## Document section

************

New South Wales Attorney-General (Intervening)FILE NUMBER(S): CA 40816/04 COUNSEL: Appellant: P Faris QC / Dr J Bleechmore
Respondent and Attorney-General for NSW: M Sexton SC SG / K Richardson
Commonwealth A-G: D Bennett QC SG / M LeemingSOLICITORS: Appellant: R M Ellinghaus & Lidner
Respondent and Attorney-General for NSW: I V Knight (Crown Solicitor)
Commonwealth A-G: Australian Government Solicitor
CA 40816/04
Wednesday 15 December 2004SPIGELMAN CJ
MASON P
WOOD CJ at CL
BACKGROUND
The plaintiff was served in Victoria, where he resides, with a summons requiring him to attend and give evidence before the New South Wales Crime Commission. Greg James J had previously made an order pursuant to s76 of the Service and Execution of Process Act 1992 (Cth), granting leave to the Commission to serve the summons interstate. Section 76 relates to subpoenas in aid of investigative tribunals. The plaintiff contends that the summons and order were invalid.
The Commission and Attorneys General for NSW and the Commonwealth relied on s51 (xxiv) of the Constitution as the constitutional underpinning of s76 of the SEPA 1992. They submitted that a subpoena issued by a commission of inquiry into criminal conduct is itself “criminal process” within the meaning of the placitum. The plaintiff argued that the summons was neither civil or criminal process of the State and that placitum (xxiv) is limited to processes in aid of the enforcement of legal rights in the civil and criminal law.
HELD per Spigelman CJ (Wood CJ at CL agreeing; Mason P dissenting), dismissing the summons:
Per Spigelman CJ (Wood CJ at CL agreeing)
s51(xxiv) encompasses compulsory attendance to give evidence in the course of a criminal investigation by a statutory authority.
The words “criminal process” are capable, by their natural and ordinary meaning, of extending to encompass such powers.
The placitum should be given a broad and purposive construction.
Per Mason P (dissenting)
The word “process” in s51(xxiv) is confined to proceedings which are directly connected with the determination of legal rights or the enforcement of the law.
ORDER: Proceedings dismissed with costs
CA 40816/04
Wednesday 15 December 2004SPIGELMAN CJ
MASON P
WOOD CJ at CL
1 SPIGELMAN CJ: I have had the advantage of reading the judgment of Mason P in draft. His Honour sets out the statutory provisions, the submissions and the relevant cases. His Honour’s analysis makes it clear that the issue before this Court is not determined by any prior authority.
2 His Honour concludes that the word “process” in s51(xxiv) should be confined to proceedings which are directly connected with the determination of legal rights or the enforcement of the law. The alternative contention is that the relevant phrase “service and execution … of the civil and criminal process … of the States” extends to encompass compulsory attendance for the purpose of giving evidence in the course of a criminal investigation by a statutory authority.
3 The Court’s attention has not been directed to anything in the pre-federation history which suggests that the drafters of the Constitution had in mind a scope for s51(xxiv) of the breadth for which the defendant and intervener now contend. Nevertheless, the Constitution was drafted on the basis that it established a mechanism of governance including for a federal system of governance that would, as an organic instrument, grow and adapt to the changing conditions of Australian society for the indefinite future. That the drafters had a particular set of problems in mind does not limit the Constitutional powers to the resolution of those, or analogous, problems.

************

## Exercise set
1. Answer these questions about the court decision, one per line:
(a) In which state does the plaintiff reside?
(b) Which judge granted leave to serve the summons interstate?
(c) Which member of the Court dissented?
2. Rewrite the stretch of the court decision from "HELD per Spigelman" through "and purposive construction.", putting "provision" in place of "placitum".
3. Write what follows the last sentence of the court decision.

## Rows
************

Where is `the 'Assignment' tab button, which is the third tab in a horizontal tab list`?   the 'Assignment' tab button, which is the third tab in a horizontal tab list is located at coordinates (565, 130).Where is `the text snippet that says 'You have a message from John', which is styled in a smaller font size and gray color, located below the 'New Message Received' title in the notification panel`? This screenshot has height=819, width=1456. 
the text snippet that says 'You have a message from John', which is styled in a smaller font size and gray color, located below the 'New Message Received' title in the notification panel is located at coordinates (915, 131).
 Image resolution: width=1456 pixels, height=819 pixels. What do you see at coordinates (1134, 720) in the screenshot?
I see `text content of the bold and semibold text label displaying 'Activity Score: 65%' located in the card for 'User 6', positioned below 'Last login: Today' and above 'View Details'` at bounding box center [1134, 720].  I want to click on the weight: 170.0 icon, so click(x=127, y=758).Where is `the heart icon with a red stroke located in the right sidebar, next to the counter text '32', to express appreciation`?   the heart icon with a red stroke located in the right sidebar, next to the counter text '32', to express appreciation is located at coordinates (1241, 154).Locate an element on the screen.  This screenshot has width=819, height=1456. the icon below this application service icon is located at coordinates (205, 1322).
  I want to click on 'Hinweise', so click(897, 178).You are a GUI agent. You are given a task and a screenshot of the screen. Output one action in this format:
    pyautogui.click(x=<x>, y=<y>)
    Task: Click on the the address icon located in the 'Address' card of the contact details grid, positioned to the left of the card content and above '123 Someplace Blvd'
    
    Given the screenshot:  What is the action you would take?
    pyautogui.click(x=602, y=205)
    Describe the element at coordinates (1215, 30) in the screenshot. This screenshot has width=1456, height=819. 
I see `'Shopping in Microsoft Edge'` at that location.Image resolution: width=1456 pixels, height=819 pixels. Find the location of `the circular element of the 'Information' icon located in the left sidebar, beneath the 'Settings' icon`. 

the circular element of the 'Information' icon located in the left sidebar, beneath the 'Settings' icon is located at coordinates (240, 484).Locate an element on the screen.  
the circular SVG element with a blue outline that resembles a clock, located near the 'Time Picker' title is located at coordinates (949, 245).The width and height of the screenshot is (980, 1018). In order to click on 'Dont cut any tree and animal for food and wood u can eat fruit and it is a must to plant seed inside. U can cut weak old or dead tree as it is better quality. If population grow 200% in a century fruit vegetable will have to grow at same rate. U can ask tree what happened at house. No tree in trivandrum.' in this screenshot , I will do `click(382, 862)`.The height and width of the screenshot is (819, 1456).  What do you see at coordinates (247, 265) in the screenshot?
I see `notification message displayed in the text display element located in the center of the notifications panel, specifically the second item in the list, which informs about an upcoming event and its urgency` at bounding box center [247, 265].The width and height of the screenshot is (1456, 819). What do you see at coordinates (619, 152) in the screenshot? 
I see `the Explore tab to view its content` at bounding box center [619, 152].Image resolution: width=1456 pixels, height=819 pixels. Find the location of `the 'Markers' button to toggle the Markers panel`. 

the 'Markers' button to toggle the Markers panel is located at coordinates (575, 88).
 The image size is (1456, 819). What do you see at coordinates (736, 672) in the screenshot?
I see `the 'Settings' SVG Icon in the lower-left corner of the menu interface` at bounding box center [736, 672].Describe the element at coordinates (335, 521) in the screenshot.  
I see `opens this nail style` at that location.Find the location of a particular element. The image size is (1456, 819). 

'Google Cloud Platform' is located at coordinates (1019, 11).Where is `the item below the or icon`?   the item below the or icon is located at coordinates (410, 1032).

************

## Responses in order
1.
(a) Victoria
(b) Greg James J
(c) Mason P

2.
HELD per Spigelman CJ (Wood CJ at CL agreeing; Mason P dissenting), dismissing the summons:
Per Spigelman CJ (Wood CJ at CL agreeing)
s51(xxiv) encompasses compulsory attendance to give evidence in the course of a criminal investigation by a statutory authority.
The words “criminal process” are capable, by their natural and ordinary meaning, of extending to encompass such powers.
The provision should be given a broad and purposive construction.

3.
4 Mason P collects the relevant references in the two basic authorities: Amman v Wegener (1972) 129 CLR 415 and Alliance Petroleum Australia NL v Australian Gaslight Company Limited (1983) 34 SASR 215. The emphasis given therein to the close connection between a committal proceeding and a criminal prosecution and to the close analogy between an arbitration proceeding and civil action in the courts, reflects the facts in issue in those cases. In neither case was the Court concerned to determine the limits of the word “process”.
5 I add one additional reference. Gibbs J said in Amman at 438:
- “A summons issued by a justice for the purpose of securing the attendance of a witness at a committal proceeding is not only ‘process’ within the ordinary meaning of that expression, but is part of the criminal process of a State within par. (xxiv.), whether or not it can properly be described as the process of a court.”
6 The significance of this passage is in his Honour’s use of the phrase “not only” and what is said thereafter. Gibbs J emphasised that a summons to attend a committal proceeding is “part of the criminal process of a State”. However, his Honour also indicated that a summons “for the purpose of securing the attendance of a witness at a committal proceeding” is also “process”, within the ordinary meaning of that expression. This confirms that the word “process” should not be given a narrow meaning.
7 The New South Wales Crime Commission, with its special statutory powers of criminal investigation, stands in a long tradition in Australia of statutory authority for royal commissions of inquiry, which were frequently invoked for purposes of determining whether criminal offences had occurred. (See, e.g. McGuinness v Attorney-General of Victoria (1940) 63 CLR 73 at 99; William Harrison Moore “Executive Commissions of Inquiry” (1913) 13 Columbia Law Rev 500 esp at 508.)
8 The words “criminal process” are capable, in their natural and ordinary meaning, of extending to encompass compulsory powers to force attendance to give evidence in a criminal investigation by such a statutory authority. The context which suggests that the words should be read down is the reference to “service and execution”. However, the force of that context in narrowing the interpretation is considerably attenuated by the fact, established by Amman, that the words “of the courts” do not qualify the words “civil or criminal process”. These words are at large, albeit in the immediate context of “service and execution”. No authority has been cited to the Court which would suggest that these words, in such a context, should be confined to the determination of legal disputes or the enforcement of laws.
9 Section 51(xxiv) should be given a broad and purposive construction. (See e.g. Amman, at 422, 430.) Its purpose extends, in my opinion, to the authorisation of federal laws designed, relevantly, to facilitate and ensure the efficacy of the enforcement of the criminal laws of the states, so as to ensure that in this respect Australia is, in substance, borderless.
10 Section 51(xxiv) must be read in its full context including, s51(xxv) and s118 which provide:
- “51 The Parliament shall … have power to make laws … with respect to:
- (xxv) the recognition throughout the Commonwealth of the laws, the public Acts and records and the judicial proceedings of the States.”
- “118 Full faith and credit shall be given, throughout the Commonwealth to the laws, the Public Acts and records, and the judicial proceedings of every State.”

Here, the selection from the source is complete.